[Click-target data]
— Start —
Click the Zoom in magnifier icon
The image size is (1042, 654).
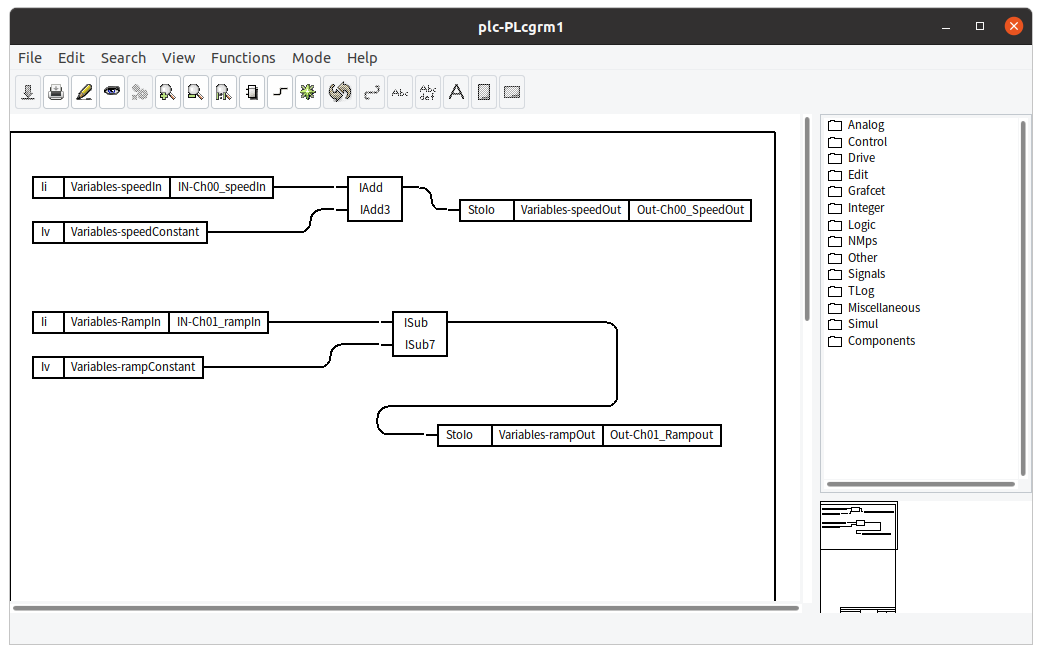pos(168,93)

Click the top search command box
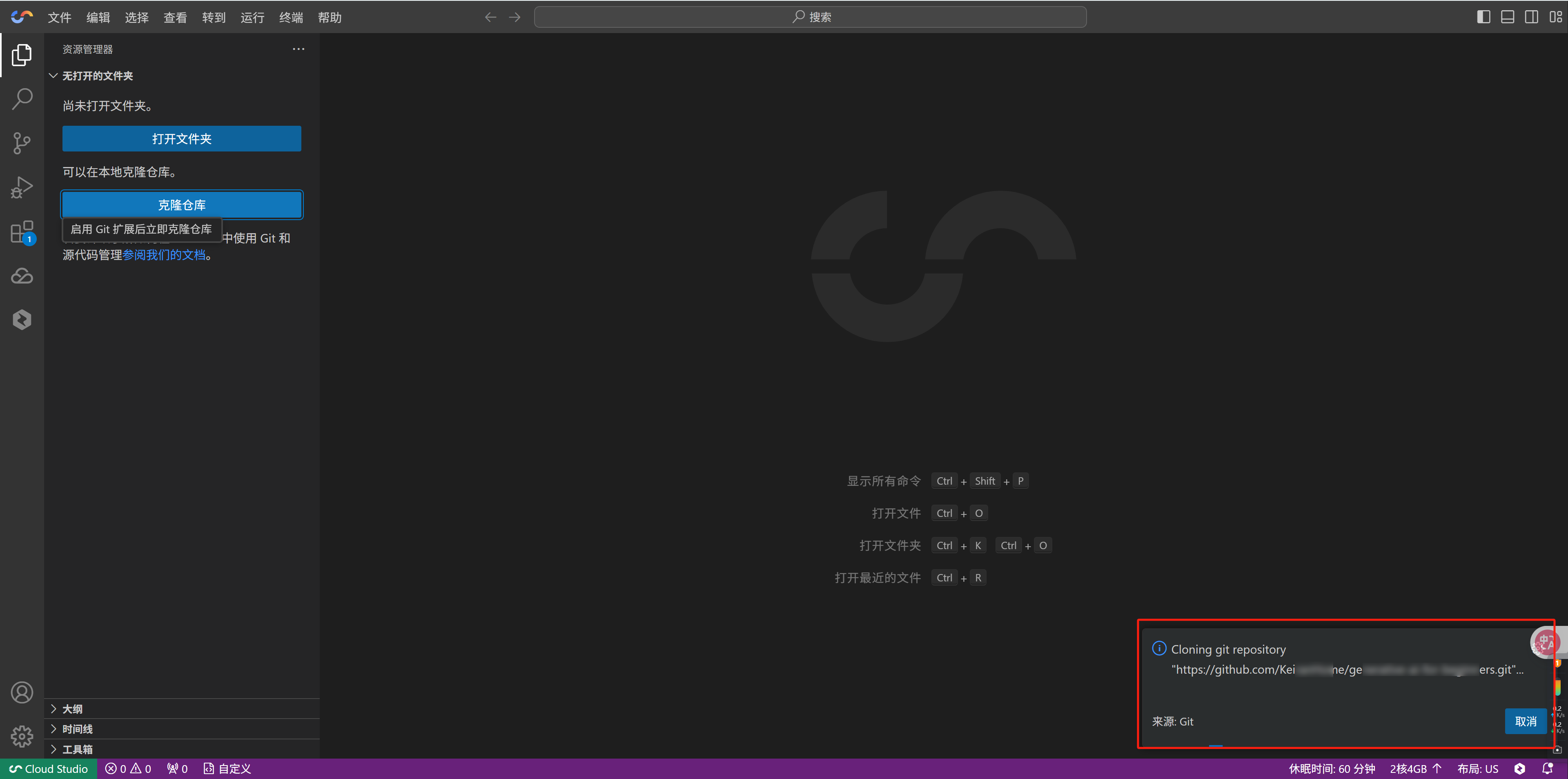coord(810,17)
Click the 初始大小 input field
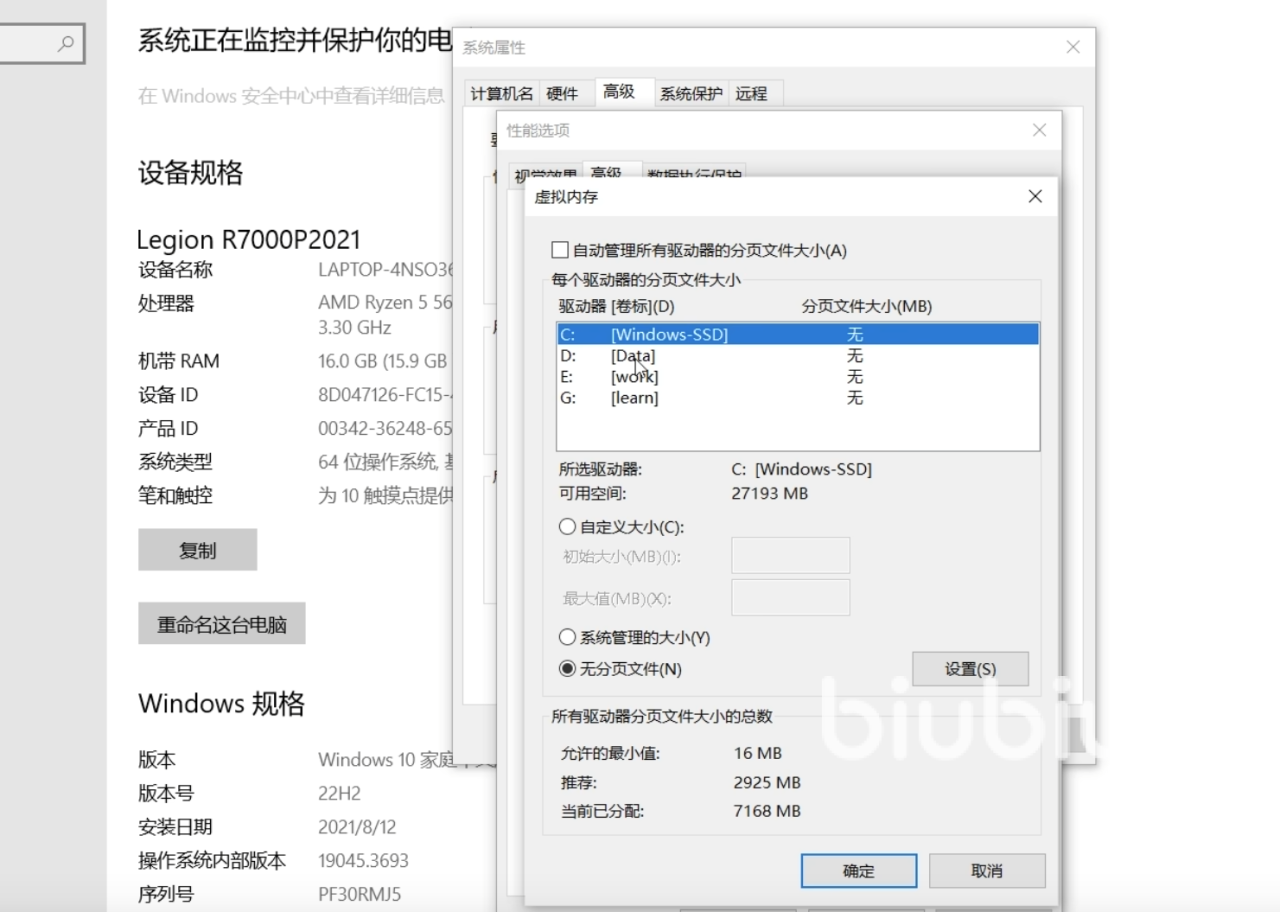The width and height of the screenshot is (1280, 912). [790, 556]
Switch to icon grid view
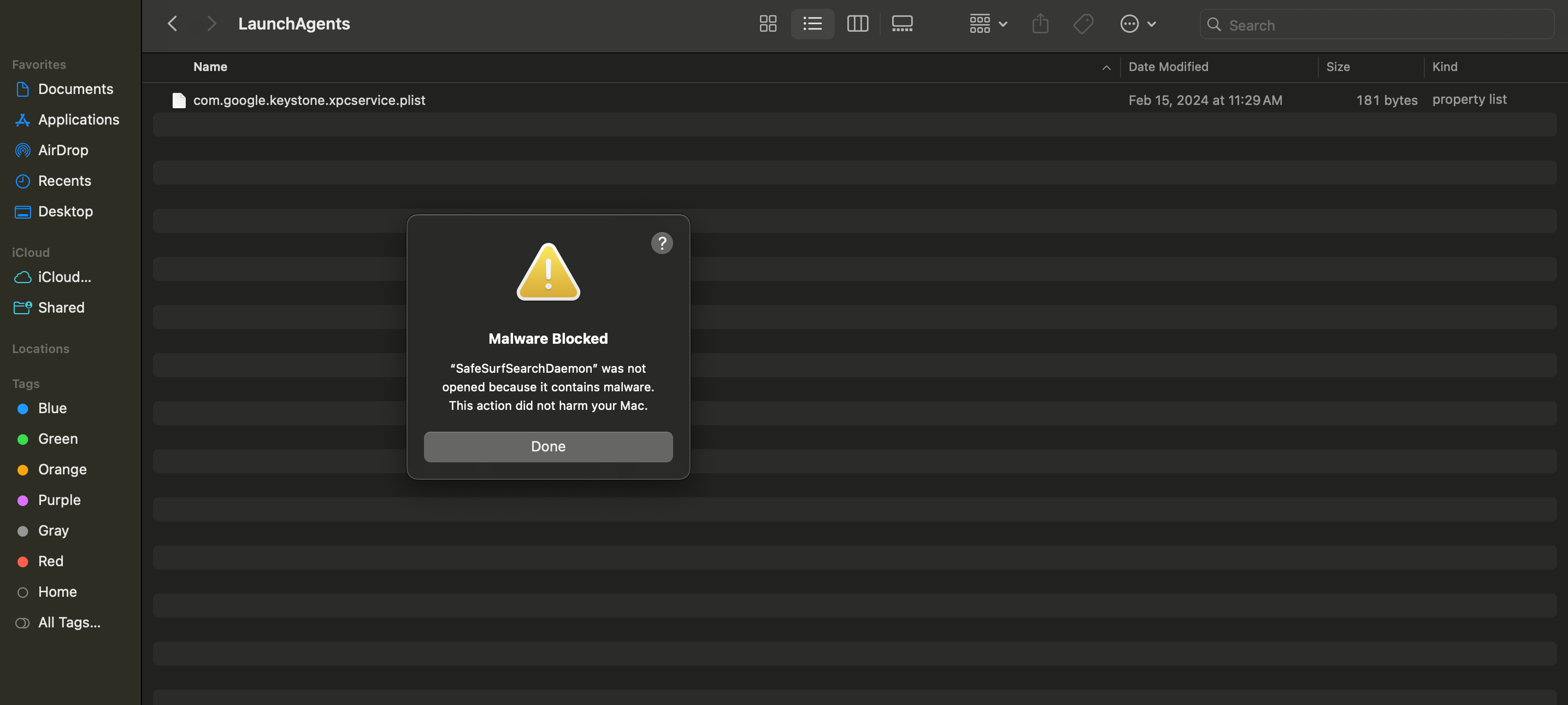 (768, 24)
— End —
— Start —
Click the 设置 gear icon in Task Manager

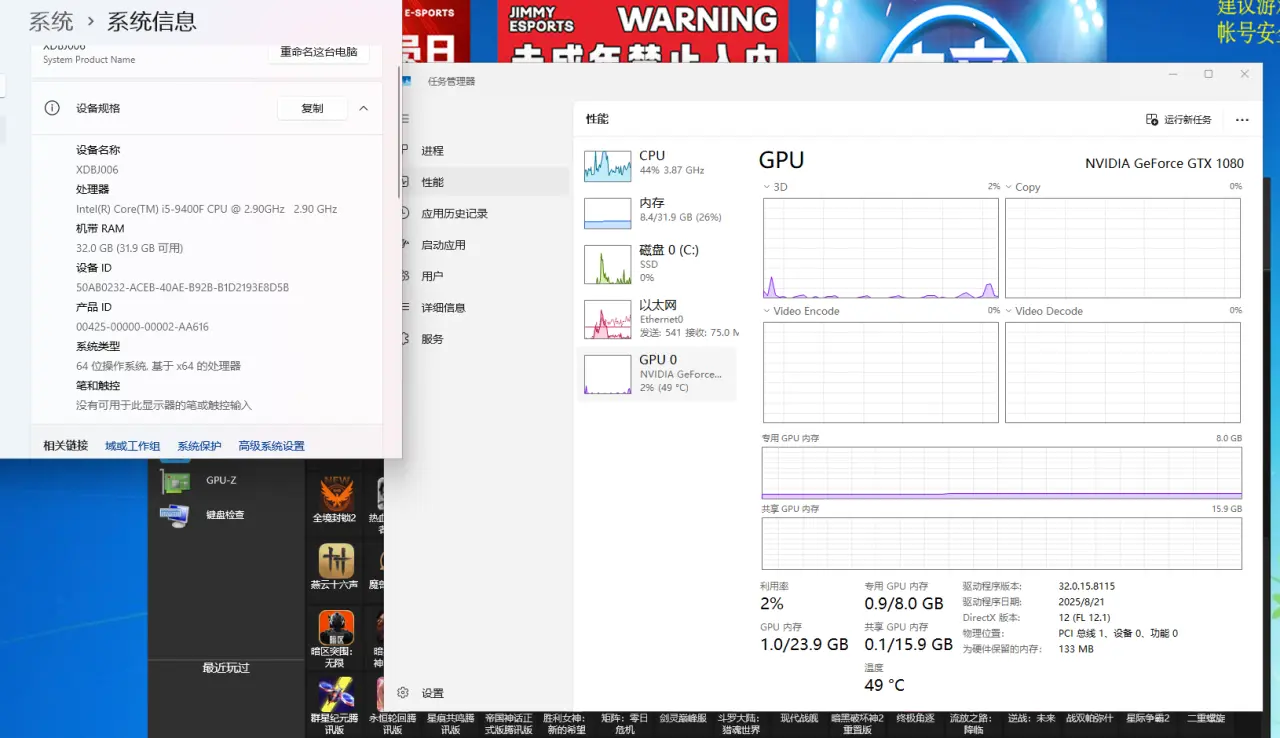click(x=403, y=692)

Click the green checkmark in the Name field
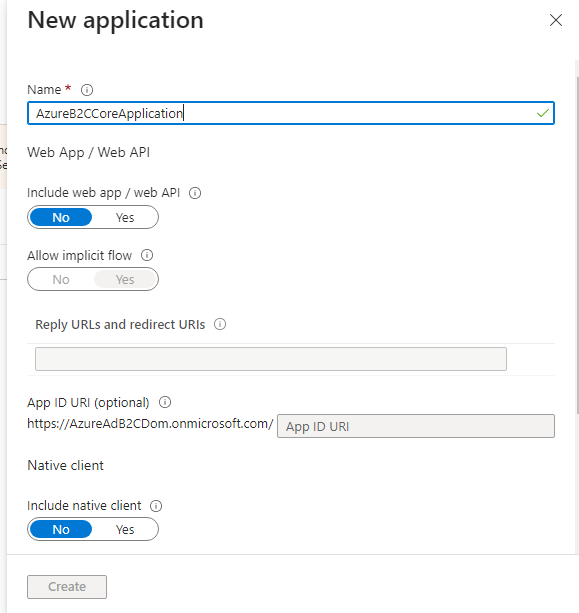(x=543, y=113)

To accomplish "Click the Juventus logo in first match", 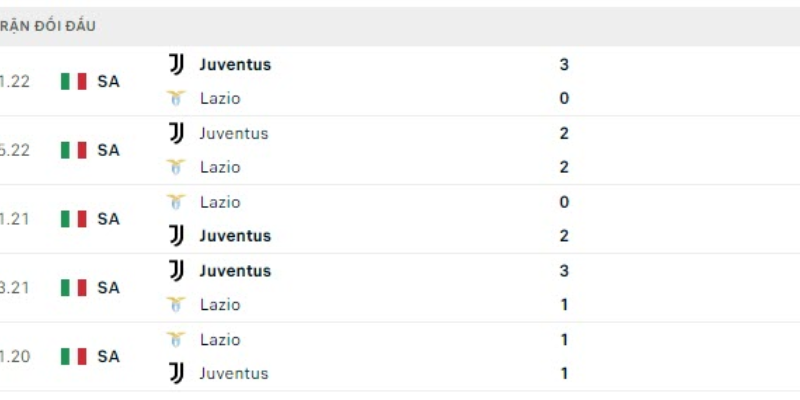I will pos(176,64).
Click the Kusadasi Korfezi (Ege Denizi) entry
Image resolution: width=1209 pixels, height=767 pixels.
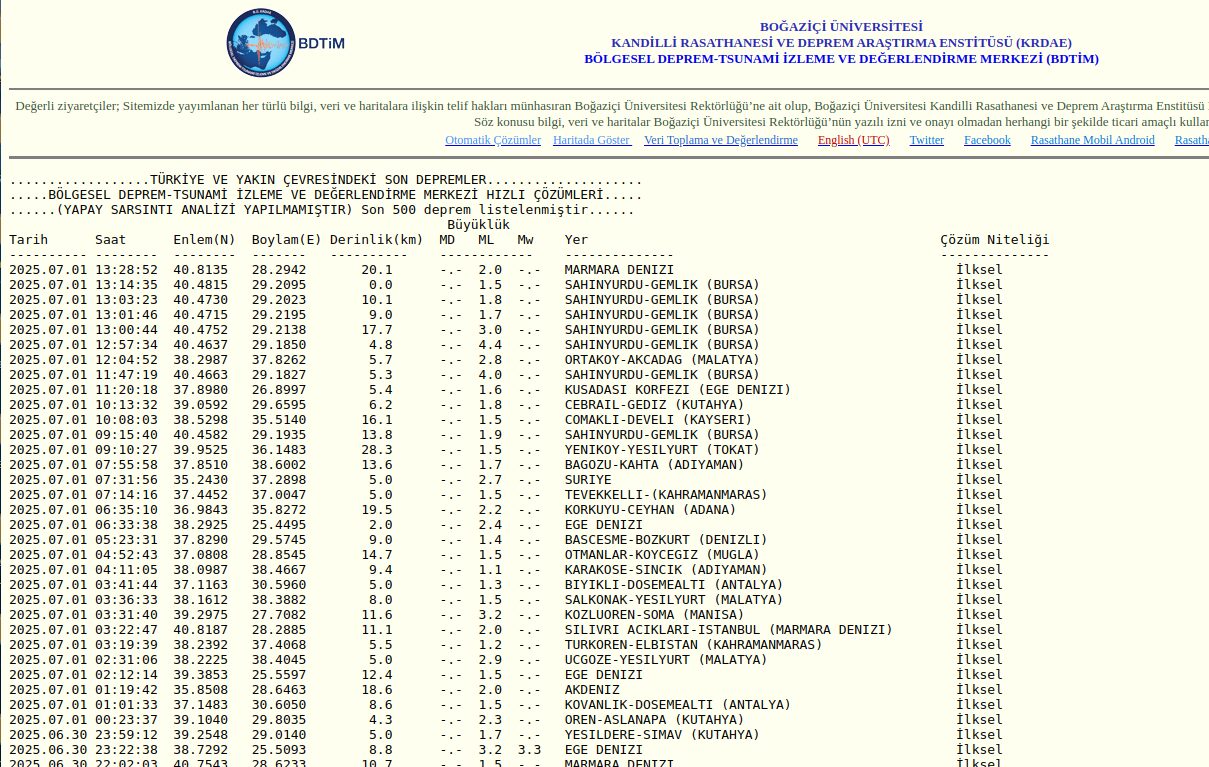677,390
— End —
» AIM OF THE TASK
Return every line of the records above that contains the string "field".

» FULL ANSWER
Click the 初始大小 input field
Click the green checkmark in the Name field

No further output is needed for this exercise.